Environment:Huggingface Datatrove S3 Storage Environment
| Knowledge Sources | |
|---|---|
| Domains | Infrastructure, Cloud_Storage |
| Last Updated | 2026-02-14 17:00 GMT |
Overview
Amazon S3 cloud storage environment for reading and writing pipeline data to S3-compatible object storage backends.
Description
This environment enables Datatrove pipelines to read input data from and write output data to Amazon S3 (or S3-compatible) storage. It uses `s3fs` built on `fsspec` for transparent filesystem access. S3 paths are used throughout the pipeline for data folders, logging directories, and intermediate results.
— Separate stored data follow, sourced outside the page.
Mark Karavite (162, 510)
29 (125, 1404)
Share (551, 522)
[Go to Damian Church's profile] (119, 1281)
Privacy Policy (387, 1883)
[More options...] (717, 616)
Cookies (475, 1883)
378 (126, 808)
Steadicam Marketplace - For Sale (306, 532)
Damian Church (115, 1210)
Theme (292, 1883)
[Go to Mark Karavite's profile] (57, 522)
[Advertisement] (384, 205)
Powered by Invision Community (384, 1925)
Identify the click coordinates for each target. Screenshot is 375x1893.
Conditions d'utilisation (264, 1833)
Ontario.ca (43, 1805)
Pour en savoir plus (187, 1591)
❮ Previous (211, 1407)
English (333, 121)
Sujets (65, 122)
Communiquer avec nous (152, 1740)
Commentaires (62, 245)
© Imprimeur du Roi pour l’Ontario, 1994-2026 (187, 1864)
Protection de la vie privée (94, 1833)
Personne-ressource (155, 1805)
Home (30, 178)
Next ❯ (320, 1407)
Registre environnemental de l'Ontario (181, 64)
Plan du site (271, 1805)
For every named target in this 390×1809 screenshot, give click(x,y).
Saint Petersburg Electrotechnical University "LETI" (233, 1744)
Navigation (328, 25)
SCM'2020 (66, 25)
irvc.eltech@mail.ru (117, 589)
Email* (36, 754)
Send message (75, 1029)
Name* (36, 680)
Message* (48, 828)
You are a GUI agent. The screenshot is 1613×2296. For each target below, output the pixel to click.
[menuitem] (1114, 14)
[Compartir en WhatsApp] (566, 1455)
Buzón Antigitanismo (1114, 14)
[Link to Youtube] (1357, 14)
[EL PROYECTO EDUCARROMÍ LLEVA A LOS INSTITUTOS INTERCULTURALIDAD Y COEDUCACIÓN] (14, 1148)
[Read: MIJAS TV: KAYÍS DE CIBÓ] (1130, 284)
The Rust-based fast MinHash step 3 tool also has native S3 support for direct S3 read/write without Python.
Usage
Use this environment when your pipeline data resides on S3 or when you want to store pipeline outputs (logs, statistics, results) on S3. Common scenarios include processing Common Crawl data (stored on S3), storing deduplication intermediate results on S3, and writing tokenized output to S3 for training.
System Requirements
| Category | Requirement | Notes |
|---|---|---|
| Network | Internet access to S3 endpoints | Or internal network access for S3-compatible services (MinIO, Ceph) |
| Permissions | S3 read/write permissions | IAM role or access keys for the target buckets |
Dependencies
Python Packages
- `s3fs` >= 2023.12.2 — S3 filesystem interface built on fsspec
Optional (for Rust fast_mh3 tool)
- Rust toolchain — For compiling the fast MinHash step 3 S3 backend
- `aws-sdk-s3` (Rust crate) — S3 access from the Rust binary
Credentials
The following environment variables or AWS configuration is required:
- `AWS_ACCESS_KEY_ID`: AWS access key (or use IAM role)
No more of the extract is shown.